= Fèy =

"Fèy" is a traditional Vodou folk song in Haiti. In Haitian Creole, "fèy" means "leaf", and the lyrics of the song describe a leaf falling from a tree. Like many traditional songs in Vodou folklore, the lyrics of "Fèy" can hold many meanings, both religious and political. At least two mizik rasin bands in the 1990s sang adaptations of the traditional song. A version first performed by RAM in 1992 was banned throughout Haiti during the remaining years of the Raoul Cédras military junta.

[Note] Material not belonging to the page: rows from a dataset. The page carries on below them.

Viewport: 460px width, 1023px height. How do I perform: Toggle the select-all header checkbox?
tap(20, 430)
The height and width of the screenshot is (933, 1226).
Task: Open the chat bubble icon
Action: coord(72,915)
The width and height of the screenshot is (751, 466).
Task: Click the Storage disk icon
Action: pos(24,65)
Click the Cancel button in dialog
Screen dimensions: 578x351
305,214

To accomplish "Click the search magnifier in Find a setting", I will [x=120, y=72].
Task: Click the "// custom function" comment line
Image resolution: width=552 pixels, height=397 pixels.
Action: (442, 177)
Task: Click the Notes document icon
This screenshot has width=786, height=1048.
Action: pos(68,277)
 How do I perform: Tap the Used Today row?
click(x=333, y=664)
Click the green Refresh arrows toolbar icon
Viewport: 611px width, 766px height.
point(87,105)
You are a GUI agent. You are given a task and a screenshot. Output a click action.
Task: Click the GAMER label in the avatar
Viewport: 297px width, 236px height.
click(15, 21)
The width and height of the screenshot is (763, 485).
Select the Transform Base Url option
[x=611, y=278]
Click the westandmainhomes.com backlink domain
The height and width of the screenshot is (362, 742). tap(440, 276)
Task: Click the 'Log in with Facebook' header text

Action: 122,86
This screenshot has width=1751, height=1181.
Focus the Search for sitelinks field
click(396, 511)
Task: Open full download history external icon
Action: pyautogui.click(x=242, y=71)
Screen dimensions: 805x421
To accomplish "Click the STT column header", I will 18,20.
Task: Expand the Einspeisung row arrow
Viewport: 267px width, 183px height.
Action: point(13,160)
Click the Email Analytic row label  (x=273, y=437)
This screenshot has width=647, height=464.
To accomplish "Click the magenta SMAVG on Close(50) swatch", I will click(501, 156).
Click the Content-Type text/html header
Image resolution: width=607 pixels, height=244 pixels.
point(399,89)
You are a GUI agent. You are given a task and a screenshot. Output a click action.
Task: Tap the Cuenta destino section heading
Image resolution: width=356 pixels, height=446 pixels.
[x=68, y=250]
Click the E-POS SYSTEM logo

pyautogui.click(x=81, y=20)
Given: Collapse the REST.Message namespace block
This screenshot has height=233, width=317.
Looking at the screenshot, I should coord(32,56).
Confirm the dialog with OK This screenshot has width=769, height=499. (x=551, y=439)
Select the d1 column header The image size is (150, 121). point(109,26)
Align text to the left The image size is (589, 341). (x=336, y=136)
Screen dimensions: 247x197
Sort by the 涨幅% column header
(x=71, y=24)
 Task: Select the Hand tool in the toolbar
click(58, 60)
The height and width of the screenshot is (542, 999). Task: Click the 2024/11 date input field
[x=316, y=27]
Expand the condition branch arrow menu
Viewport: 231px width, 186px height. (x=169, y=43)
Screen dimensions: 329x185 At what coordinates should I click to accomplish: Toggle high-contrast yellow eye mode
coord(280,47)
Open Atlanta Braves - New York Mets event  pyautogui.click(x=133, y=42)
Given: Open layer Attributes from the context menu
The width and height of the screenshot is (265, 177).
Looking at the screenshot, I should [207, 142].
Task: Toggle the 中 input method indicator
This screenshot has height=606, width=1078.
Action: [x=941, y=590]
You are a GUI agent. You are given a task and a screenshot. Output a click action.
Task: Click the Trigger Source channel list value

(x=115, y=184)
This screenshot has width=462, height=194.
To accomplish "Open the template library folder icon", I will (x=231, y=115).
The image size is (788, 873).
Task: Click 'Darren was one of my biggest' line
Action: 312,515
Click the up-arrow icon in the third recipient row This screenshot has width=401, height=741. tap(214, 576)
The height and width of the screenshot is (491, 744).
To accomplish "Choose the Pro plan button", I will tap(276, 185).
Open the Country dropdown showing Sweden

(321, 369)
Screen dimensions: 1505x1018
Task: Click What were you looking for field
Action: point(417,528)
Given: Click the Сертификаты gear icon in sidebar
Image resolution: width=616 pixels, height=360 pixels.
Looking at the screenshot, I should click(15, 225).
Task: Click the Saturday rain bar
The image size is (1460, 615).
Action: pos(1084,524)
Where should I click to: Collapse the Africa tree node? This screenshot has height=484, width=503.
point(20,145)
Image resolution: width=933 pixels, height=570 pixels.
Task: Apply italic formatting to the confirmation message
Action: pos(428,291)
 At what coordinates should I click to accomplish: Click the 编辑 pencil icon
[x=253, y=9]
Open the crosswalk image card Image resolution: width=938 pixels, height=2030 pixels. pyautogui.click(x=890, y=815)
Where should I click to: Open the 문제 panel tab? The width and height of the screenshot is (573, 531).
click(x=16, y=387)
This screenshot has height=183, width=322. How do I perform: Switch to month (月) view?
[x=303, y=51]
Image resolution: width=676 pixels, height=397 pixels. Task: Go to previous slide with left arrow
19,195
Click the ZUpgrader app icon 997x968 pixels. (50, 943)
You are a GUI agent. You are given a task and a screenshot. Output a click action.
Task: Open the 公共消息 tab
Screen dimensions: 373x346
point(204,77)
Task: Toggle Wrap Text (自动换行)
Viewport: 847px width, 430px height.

In 1991, a military junta headed by Raoul Cédras seized power in a coup d'etat, overthrowing the elected president, Jean-Bertrand Aristide. RAM, a rasin band in Port-au-Prince, which had run afoul of military authorities before, first performed "Fèy" at the 1992 Carnival in Port-au-Prince, and then began to perform the song during their weekly concerts at the Hotel Oloffson. Despite no overt references to the political situation, a recording of the song was widely played on the radio and immediately taken up throughout the country as an unofficial anthem of support for Aristide. Playing or singing the song was soon banned under military authority, and RAM's leader, Richard A. Morse, was subjected to death threats from the regime. In September, 1994, U.S. military troops arrived to oust the Cédras regime and restore Aristide to his presidency. "Fèy" was released on RAM's first album, Aïbobo, in 1996.

==Lyrics==

"Fèy" is a traditional Haitian vodou folklore song, and as such the lyrics are in the public domain. The Creole lyrics are as printed in the liner notes of RAM's first album, Aïbobo, and the English language translation is by Bob Shacochis.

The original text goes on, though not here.